▸ **To be done**:
a - According to the Rob Burger biography, which label released his 2019 album The Grid?
b - Write what comes next in the Rob Burger biography, picking up after its last sentence.

▸ **Text provided**:

= Rob Burger =

American composer (born 1971)

Robert Burger (born March 26, 1971) is an American composer, arranger, multi-instrumentalist, and music director.

==Biography==
Burger began playing piano at an early age, starting his formal training at age six with the pianist Jeffrey Marcus. He played in local and school bands during his youth, and then went on to study classical performance at the University of Massachusetts with pianist Nigel Cox, as well as African American Studies and improvisation under the direction of Yusef Lateef. In 1994, he was recruited as accordionist, to the Bill Frisell Band, featuring Joey Baron, Kermit Driscoll, and Don Byron. Burger moved to San Francisco in 1995 and formed the Tin Hat Trio. With them, he co-wrote and co-produced four critically acclaimed recordings for various major labels. The group's recordings Helium and The Rodeo Eroded each feature guest vocal performances by Tom Waits and Willie Nelson. In 2001, Burger moved back to New York where he worked closely with composer John Zorn, contributing as a featured soloist to many of his scores and recordings. He has released two full-length solo recordings on the Tzadik label, Lost Photograph (2002) and City of Strangers (2009). His third album entitled The Grid (2019) was released on Western Vinyl.

==Film work==
Burger has scored and contributed as a soloist to a number of feature and documentary films including Everything is Illuminated, directed by Liev Schreiber; Diminished Capacity, directed by Terry Kinney; 360, directed by Fernando Meirelles; The Treatment, directed by Oren Rudavsky; The Good Girl, directed by Miguel Arteta; East Of Acadia; Bully, directed by Lee Hirsch; The Disappearance of McKinley Nolan, directed by Henry Corra; Chelsea on the Rocks, directed by Abel Ferrara; and the Oscar nominated film Nebraska, directed by Alexander Payne.

A versatile composer and player, Rob has also served as a "do-it-all, one-stop shop" for commercials and multi-media projects seeking original music. He has worked with clients such as Apple, Toyota, The Guggenheim, PBS, Wall Street Journal, and Mercedes-Benz.

His work is permanently featured in the Museum of the City of New York.

In 2017, Burger scored the film Trouble, directed by Theresa Rebeck, and starring Anjelica Huston, Bill Pullman, and David Morse.

==Music direction and session work==
Burger has teamed up with other musicians for much larger scale productions. Beginning in 2003, Burger became an active arranger and music director for various live performances produced by Hal Willner, that celebrated the artistry of Leonard Cohen, Bill Withers, Doc Pomus, among others.

In 2008, he performed the music of Bernard Herrmann as a featured soloist with the Chicago Symphony Orchestra. He has shared the stage with, and has contributed to the recordings of many acclaimed artists including Elvis Costello, David Hidalgo, Marianne Faithfull, Sting, Rufus Wainwright, Nick Cave, Antony & the Johnsons, Lucinda Williams, Tracy Chapman, Iron & Wine, Beth Orton, and Laurie Anderson. He has collaborated in the studio with musicians Jim Keltner, Brian Blade, Marc Ribot, Greg Cohen, and Bill Laswell.

▸ **Supplied information**:
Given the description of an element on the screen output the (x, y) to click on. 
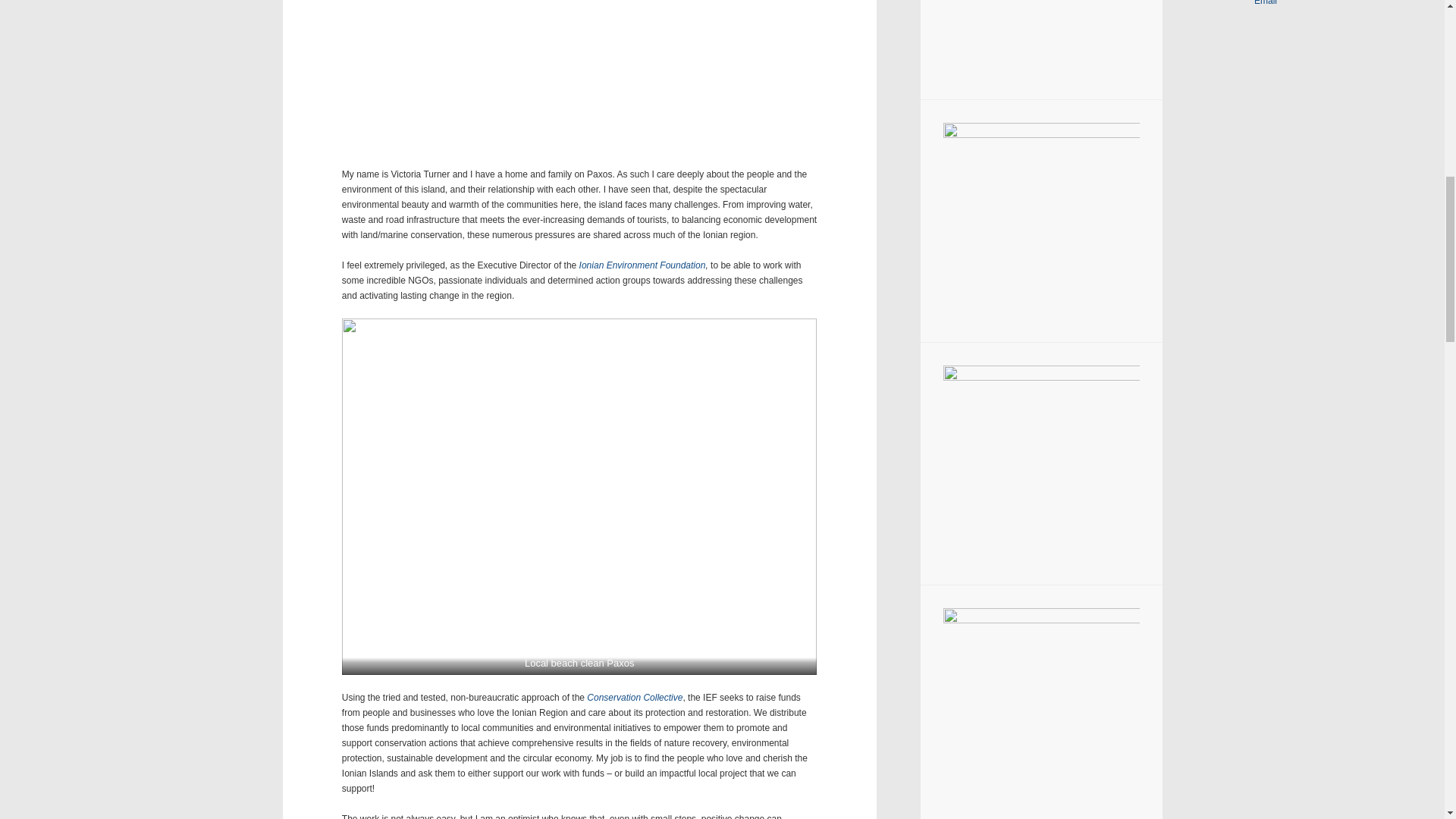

▸ **Written answers**:
a - Western Vinyl

b -
In 2011, after several years of working with Sam Beam of Iron & Wine, Burger was asked to produce the song “Flightless Bird, American Mouth” for the soundtrack of Twilight Breaking Dawn – Part 1. He then went on to arrange and provide music direction for the band's fifth release Ghost On Ghost, and a world tour that followed.

In 2014, he was invited to perform in Hal Willner's project Sleeping in the Devil's Bed: The Music of Daniel Lanois, as part of Toronto's Luminato Festival. Daniel Lanois was present and featured, along with Emmylou Harris.

In 2017, Burger was reunited with Iron & Wine to record their sixth album, Beast Epic. The recordings took place in Chicago at the band Wilco's studio, The Loft. Burger worked with composer Daniel Pemberton on the score for the film "Ocean's 8" in 2018, as well as contributed to several albums by various artists, including Rosanne Cash's acclaimed release She Remembers Everything. In the summer of 2019, Burger released his first solo album in nearly a decade, entitled The Grid on Western Vinyl. The album features a vocal performance by Laurie Anderson.

==Discography==
=== As leader===
- Lost Photograph (Tzadik, 2002)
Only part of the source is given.